Fig. 1: SARS-CoV-2 DNA vaccine.

a DNA vaccine construct pNTC-Spike; full length, human codon optimized SARS-CoV-2 spike sequence cloned into expression vector NTC8685-eRNA41H with significant vector features indicated. b Protein expression from the DNA vaccine candidate was confirmed by DNA lipofection into Vero E6 cells followed by western blotting using anti-S1 (left) and anti-S2 (right) detecting mouse monoclonal antibodies S1-1047 and S2-1254, respectively. Lanes: (1) SARS-CoV-2 infected Vero E6 extract (2) Spike expressing plasmid (commercial positive control), (3) pNTC-Spike, (4) NTC vector control, and (5) VERO E6 (negative control). Lower panels show the 42 kDa β-actin expression as loading control. Full-length Spike protein and Spike S1/S2-fragments are indicated with solid arrows and brackets, respectively.
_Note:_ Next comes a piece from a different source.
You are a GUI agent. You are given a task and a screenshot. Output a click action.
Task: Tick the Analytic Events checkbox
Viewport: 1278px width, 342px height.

All blots derived from the same experiment and were processed in parallel. Raw, uncropped blots are presented in Supplementary Fig. 2. c Expression of pNTC-Spike-derived SARS-CoV-2 spike protein in Vero E6 cells, visualized by immunofluorescent labeling. Forty-eight hours after transfection, cells were incubated with either the anti-S1 mouse monoclonal antibody S1-1047 (top panel) or anti-S2 mouse monoclonal antibody S2-1254 (bottom panel) followed by a goat anti-mouse IgG Alexa Fluor 488 conjugate for detection (green). Cell nuclei were counterstained with DAPI (blue). Size scale bar: 20 µm.